BRIEF DESCRIPTION OF THE DRAWINGS
[0018] FIG. 1 is a perspective view of a breading machine in
accordance with the present disclosure;
[0019] FIG. 1A is an elevational view of the breading machine shown
in FIG. 1;
[0020] FIG. 2 is a perspective view of the breading machine with
portions of an enclosure of the breading machine removed;
[0021] FIG. 3 is a diagrammatic side view of one embodiment of the
breading machine;
[0022] FIG. 4 is a diagrammatic side view of another embodiment of
the breading machine shown in FIG. 2;
[0023] FIG. 5 is a partial perspective view of the embodiment shown
in FIG. 3;
[0024] FIG. 6 is a partial enlarged perspective view of the
breading machine shown in FIG. 3;
[0025] FIG. 7 is a partial enlarged perspective view of the
breading machine being moved to the position shown in FIG. 4;
[0026] FIG. 8 is a front perspective view of a shaker assembly used
in the breading machine;
[0027] FIG. 9 is a rear view of FIG. 8;
[0028] FIG. 10 is a front view of FIG. 8;
[0029] FIG. 11 is a view illustrating horizontal oscillation of
opposed fixtures in the shaker assembly; and
[0030] FIG. 12 is a view illustrating the adjustment of spacing
between the opposed fixtures.
DETAILED DESCRIPTION
[0031] Referring now to the drawings, FIGS. 1-5 illustrate an
apparatus in the form of an inline breading machine 10 having an
input end 12 and an output end 14. Food products to be coated with
a coating material (e.g. flour, bread crumbs, cracker meal) enter
the breading machine 10 from the rear or input end 12, and exit
from the front or output end 14. The food products are typically
fed into the input end 12 via a conveyor belt, for example, such as
from equipment (e.g. a batter applicator) which is separate from
the breading machine 10. The food products are coated in the
machine 10, and are typically fed out of the output end 14 and into
another apparatus, such as, for example, a packaging machine, a
baking oven or a fryer.
[0032] As viewed in FIGS. 1 and 1A, the breading machine 10
includes a top hopper 16, a top hopper chute 18, a vertical
transport section 20, first and second horizontal transport
sections 22, 24, respectively, a side mounted feed hopper 26, a
breading chamber enclosure 28, and a mobile machine framework 30
mounted on casters 32 for supporting the hopper 16, the chute 18,
the sections 20, 22, 24, the hopper 26 and the enclosure 28.

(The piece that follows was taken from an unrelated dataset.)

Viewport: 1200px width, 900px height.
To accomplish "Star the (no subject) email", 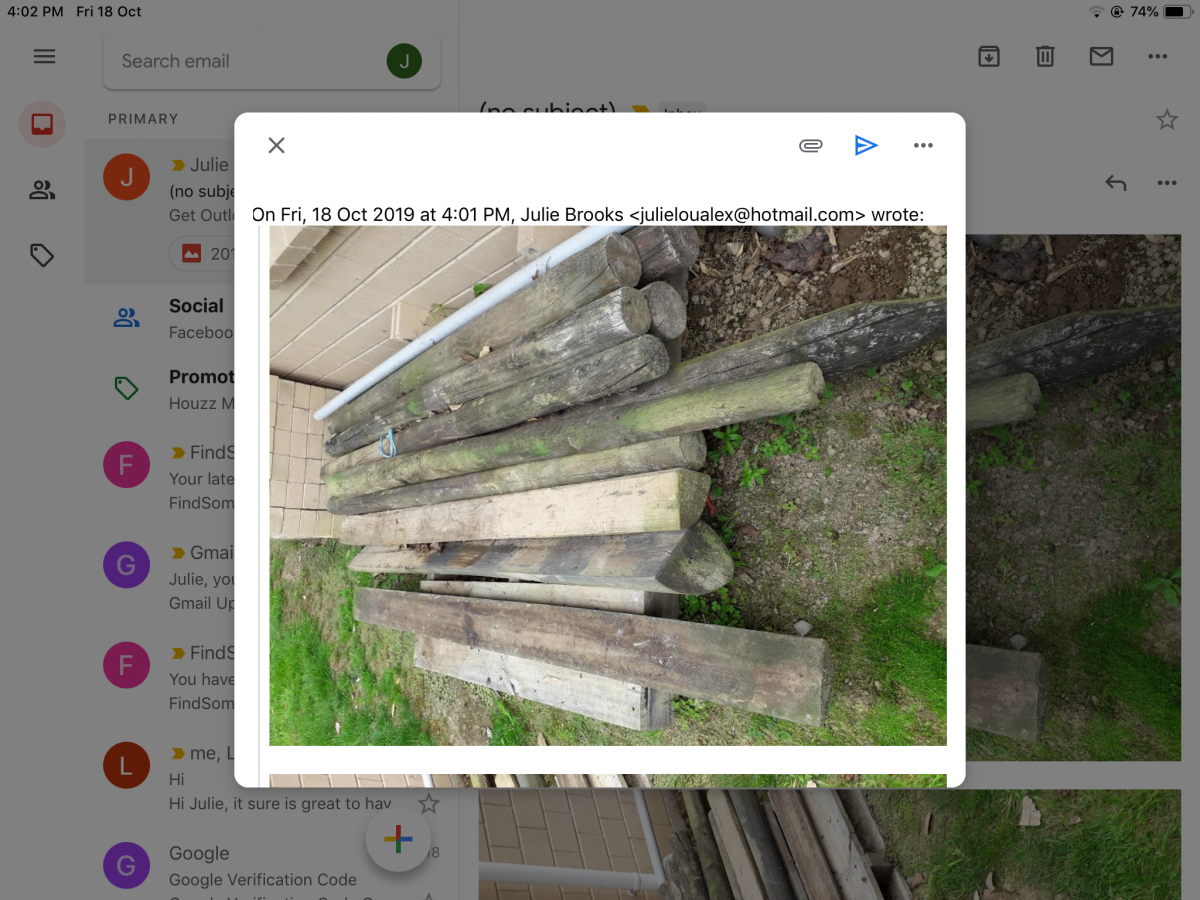I will pyautogui.click(x=1166, y=120).

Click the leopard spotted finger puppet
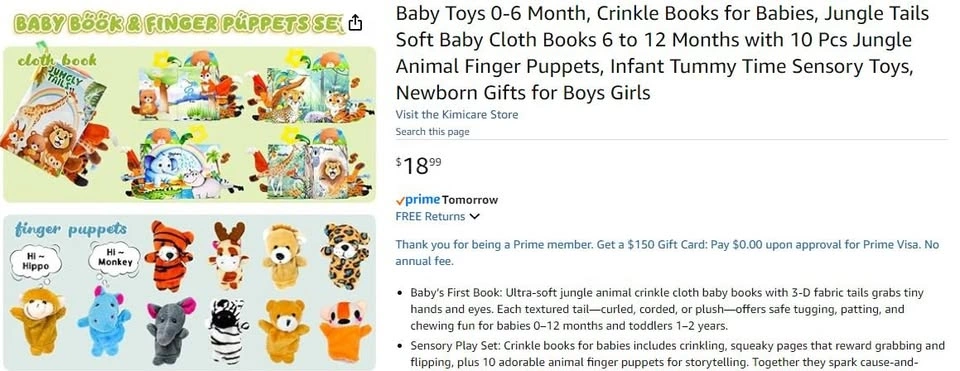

[0033] As seen in FIGS. 2-5, the breading machine 10 further
includes an endless main conveyor belt 34 which moves through
several sections of the framework 30, and carries food products and
coating material therethrough via an upper delivery portion 36 of
the conveyor belt 34 running in a forward direction as represented
by arrows A. The upper delivery portion 36 of conveyor belt 34
travels from a rear end of the machine 10 through a conveyor
framework mounted on the framework 30 within the enclosure 28, and
defined by an inclined section 38 and a swing arm assembly 40 which
is pivotally connected at 41 to the inclined section 38 at a front
end thereof. The upper portion 36 of the conveyor belt 34 runs
beneath a sprinkle/sifter assembly 42 and a compression roller 44.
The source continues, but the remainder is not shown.